How to complete this task
Reproduce only the top of the records, down to and including the line containing "The image size is (1280, 720).".

╭──

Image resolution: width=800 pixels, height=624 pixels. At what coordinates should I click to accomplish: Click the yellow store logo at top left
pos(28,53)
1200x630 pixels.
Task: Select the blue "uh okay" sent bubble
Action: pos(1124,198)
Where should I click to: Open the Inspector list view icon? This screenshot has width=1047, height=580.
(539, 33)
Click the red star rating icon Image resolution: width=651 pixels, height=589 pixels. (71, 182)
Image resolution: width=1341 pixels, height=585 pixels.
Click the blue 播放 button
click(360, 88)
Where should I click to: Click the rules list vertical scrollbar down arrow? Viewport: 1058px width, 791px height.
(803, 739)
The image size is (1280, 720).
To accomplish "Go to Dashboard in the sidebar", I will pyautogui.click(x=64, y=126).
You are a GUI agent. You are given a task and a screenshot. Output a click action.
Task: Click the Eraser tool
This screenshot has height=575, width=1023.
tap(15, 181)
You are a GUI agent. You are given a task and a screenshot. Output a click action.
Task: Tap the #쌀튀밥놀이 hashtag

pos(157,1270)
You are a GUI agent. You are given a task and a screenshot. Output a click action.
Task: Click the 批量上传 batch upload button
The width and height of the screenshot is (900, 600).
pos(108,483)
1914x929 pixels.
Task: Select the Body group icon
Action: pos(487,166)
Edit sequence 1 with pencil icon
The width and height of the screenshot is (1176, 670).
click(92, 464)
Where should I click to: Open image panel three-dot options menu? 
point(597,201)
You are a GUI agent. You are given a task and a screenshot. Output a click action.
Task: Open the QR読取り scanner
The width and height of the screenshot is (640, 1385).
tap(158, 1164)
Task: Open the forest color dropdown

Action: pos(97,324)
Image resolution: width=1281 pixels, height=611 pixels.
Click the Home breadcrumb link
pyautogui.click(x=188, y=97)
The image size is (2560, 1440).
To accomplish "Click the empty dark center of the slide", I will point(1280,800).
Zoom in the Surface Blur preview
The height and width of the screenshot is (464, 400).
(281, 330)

╰──

Expected answer
Image resolution: width=800 pixels, height=624 pixels. At what coordinates should I click to accomplish: Click the yellow store logo at top left
pos(28,53)
1200x630 pixels.
Task: Select the blue "uh okay" sent bubble
Action: pos(1124,198)
Where should I click to: Open the Inspector list view icon? This screenshot has width=1047, height=580.
(539, 33)
Click the red star rating icon Image resolution: width=651 pixels, height=589 pixels. (71, 182)
Image resolution: width=1341 pixels, height=585 pixels.
Click the blue 播放 button
click(360, 88)
Where should I click to: Click the rules list vertical scrollbar down arrow? Viewport: 1058px width, 791px height.
(803, 739)
The image size is (1280, 720).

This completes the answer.